Нас по очереди вызывают к врачу. Первым заходит отец. Когда выходит, мать тут же оттаскивает его в угол; вызывают меня. Подобно моему отцу и брату, мне предстоит рассказать врачу то, что он и так знает о наших с матерью отношениях. Разговор занимает не больше десяти минут. Я заражаюсь волнующей атмосферой заговора. Я ощущаю себя частью нашей тайной миссии и сдуру выкладываю психотерапевту все как на духу, перечисляю все свои обиды и сочувствую отцу. С такой женой у него не жизнь, а черт-те что, говорю я. Он дважды обманывается: думает, что может что-то изменить и что наша уловка принесет плоды.

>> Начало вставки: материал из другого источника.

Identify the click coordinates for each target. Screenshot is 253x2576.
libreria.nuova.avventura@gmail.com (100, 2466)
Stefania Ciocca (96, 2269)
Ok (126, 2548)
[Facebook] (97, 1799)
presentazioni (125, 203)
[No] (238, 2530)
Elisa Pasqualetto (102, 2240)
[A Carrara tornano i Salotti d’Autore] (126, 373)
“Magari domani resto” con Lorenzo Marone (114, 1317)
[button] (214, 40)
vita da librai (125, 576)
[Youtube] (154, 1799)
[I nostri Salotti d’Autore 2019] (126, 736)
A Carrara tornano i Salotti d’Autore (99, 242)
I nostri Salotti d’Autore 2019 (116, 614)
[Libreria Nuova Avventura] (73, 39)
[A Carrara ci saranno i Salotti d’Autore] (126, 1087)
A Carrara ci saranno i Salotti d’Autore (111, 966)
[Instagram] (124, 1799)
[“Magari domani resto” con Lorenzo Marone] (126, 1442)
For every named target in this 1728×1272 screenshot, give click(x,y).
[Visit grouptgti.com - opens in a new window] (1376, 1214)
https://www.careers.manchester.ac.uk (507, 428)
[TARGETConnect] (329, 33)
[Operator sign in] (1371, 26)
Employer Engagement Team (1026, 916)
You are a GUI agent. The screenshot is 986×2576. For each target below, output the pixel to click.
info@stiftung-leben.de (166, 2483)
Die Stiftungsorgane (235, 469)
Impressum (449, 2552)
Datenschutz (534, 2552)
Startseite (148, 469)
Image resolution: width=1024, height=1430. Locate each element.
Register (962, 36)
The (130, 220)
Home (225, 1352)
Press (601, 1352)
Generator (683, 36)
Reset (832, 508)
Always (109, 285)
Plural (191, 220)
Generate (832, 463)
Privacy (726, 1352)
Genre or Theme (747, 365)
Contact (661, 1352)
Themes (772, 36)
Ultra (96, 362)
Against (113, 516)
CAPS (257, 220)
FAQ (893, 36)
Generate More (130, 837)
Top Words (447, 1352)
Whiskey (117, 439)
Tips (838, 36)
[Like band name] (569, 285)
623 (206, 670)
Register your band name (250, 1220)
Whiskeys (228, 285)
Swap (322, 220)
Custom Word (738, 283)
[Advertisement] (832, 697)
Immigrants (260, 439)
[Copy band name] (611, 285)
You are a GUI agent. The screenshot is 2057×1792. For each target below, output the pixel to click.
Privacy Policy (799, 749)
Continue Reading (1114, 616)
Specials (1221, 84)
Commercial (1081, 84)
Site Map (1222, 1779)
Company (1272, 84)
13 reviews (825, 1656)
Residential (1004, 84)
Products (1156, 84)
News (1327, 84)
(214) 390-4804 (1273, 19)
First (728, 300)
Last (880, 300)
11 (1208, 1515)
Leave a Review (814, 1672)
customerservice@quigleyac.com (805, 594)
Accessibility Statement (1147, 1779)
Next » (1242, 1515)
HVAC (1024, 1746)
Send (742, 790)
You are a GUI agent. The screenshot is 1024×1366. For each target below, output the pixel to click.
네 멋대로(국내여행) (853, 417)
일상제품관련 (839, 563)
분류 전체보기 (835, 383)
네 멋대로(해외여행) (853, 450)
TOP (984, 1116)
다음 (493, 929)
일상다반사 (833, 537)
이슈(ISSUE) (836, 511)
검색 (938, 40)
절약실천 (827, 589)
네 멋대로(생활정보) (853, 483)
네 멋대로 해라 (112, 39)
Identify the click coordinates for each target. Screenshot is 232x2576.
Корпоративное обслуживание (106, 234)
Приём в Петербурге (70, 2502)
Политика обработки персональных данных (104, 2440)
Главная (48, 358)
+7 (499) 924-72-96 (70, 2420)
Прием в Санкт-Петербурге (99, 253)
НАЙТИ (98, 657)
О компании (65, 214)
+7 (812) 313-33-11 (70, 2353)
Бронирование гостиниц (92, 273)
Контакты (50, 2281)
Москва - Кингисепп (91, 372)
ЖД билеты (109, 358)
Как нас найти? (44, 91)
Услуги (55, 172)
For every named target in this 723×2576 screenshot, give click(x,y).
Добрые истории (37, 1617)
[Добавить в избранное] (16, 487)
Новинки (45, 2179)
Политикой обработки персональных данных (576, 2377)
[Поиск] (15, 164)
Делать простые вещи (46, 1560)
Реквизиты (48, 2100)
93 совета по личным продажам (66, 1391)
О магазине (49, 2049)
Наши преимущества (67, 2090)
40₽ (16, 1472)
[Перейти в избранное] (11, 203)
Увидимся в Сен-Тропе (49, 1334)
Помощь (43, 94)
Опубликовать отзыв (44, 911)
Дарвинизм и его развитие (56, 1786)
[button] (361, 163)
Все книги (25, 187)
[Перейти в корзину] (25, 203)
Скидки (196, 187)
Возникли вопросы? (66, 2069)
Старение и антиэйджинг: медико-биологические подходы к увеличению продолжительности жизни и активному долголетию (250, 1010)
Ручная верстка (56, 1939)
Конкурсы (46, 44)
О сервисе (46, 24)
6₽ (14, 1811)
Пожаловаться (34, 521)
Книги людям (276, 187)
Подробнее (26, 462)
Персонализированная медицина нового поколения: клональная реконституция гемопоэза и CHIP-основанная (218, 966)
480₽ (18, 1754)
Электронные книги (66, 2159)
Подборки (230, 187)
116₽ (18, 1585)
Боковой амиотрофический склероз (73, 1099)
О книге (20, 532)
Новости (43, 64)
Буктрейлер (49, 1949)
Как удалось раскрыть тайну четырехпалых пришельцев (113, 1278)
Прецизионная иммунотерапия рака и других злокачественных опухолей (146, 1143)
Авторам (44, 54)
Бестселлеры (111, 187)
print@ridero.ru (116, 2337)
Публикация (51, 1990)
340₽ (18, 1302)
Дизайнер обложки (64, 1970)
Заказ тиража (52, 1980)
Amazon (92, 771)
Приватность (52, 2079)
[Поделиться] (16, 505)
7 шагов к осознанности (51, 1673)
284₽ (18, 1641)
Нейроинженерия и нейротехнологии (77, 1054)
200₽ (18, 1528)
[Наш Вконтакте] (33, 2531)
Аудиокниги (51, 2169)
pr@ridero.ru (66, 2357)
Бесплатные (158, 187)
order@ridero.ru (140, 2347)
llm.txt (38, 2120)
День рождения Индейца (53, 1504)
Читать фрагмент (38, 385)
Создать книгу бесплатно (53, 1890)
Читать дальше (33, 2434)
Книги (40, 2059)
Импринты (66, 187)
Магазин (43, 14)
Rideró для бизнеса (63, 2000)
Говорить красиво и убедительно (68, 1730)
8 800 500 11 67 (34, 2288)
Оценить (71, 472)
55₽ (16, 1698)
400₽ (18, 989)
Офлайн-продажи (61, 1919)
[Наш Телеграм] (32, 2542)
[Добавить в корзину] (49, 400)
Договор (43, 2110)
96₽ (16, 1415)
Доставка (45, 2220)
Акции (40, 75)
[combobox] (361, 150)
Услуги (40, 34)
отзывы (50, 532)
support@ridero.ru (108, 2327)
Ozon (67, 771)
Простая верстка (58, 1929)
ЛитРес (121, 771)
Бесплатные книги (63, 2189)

Когда выходит мой брат и в кабинет приглашают мать, та просит врача выйти в приемную. Мол, ей нечего от нас скрывать, и, в отличие от нас всех, у нее нет секретов. У них, может, и есть проблемы, которые они хотят обсудить, заявляет она, но не у меня. Ахмад Хан – очень важный общественный деятель, говорит она, ядовито улыбаясь. На нем столько ответственности. А эта девушка – она имеет в виду меня – и ее брат только начинают жить. Их тревожит учеба, будущее, им тоже приходится думать о своем уважаемом отце – их жизнь всегда крутилась вокруг него. Но я, говорит она, я – всего лишь скромная домохозяйка. Я никто. Мне не о чем тревожиться и не из-за чего волноваться. И никогда у меня не было мысли жаловаться на свои проблемы врачам. Она протягивает руку, с ядовито слащавой улыбкой благодарит врача и выходит из приемной; мы следуем за ней, поджав хвосты.
В машине на обратном пути отец оправдывается, зачем повел нас к врачу. Перечисляет обычные причины и отговорки и пытается убедить мать, что та неправа, что для семьи будет полезно ходить к психотерапевту. Иногда он поворачивается к нам, надеясь, что мы подтвердим его слова, и мы согласно что-то бормочем. Перед своим мероприятием они подвозят нас до дома. Я жду, что она устроит скандал, но, что удивительно, этого не происходит. Мы встревоженно и тихо прощаемся; она отвечает ледяным тоном, и они уезжают.
Противостояние матери объединило нас с Мохаммадом; мы начинали шутить, превращали свою фрустрацию в игру, посмеивались над ними. Мы ощущали близость к отцу и друг к другу. Тем вечером за ужином мы обсуждаем визит к психотерапевту. Хорошо все прошло, говорит Мохаммад, наваливая на тарелку гору жареного риса. Я выдергиваю у него тарелку. Оставь и мне немножко, говорю я! И что теперь, спрашивает он? Что ты имеешь в виду, отвечаю я? Как теперь с ней быть, говорит он? Мы придумываем несколько вариантов выхода: подсыпать ей валиум в кофе, пригласить психотерапевта как бы в гости, и пусть тот втихую поставит ей диагноз. Он мог бы ее загипнотизировать… А может отравить ее, как насчет яда, предлагаю я? Хочешь ее убить, спрашивает брат? Нет, можно подсыпать ей немножко яда, а потом спасти; тогда она начнет ценить жизнь. Ах, скажет она, я и не догадывалась, что жизнь так прекрасна! А что, если мы втроем – я, ты и папа – покончим с собой? Тогда-то она попляшет, восторженно говорю я. Да, пожалуй, так будет лучше всего.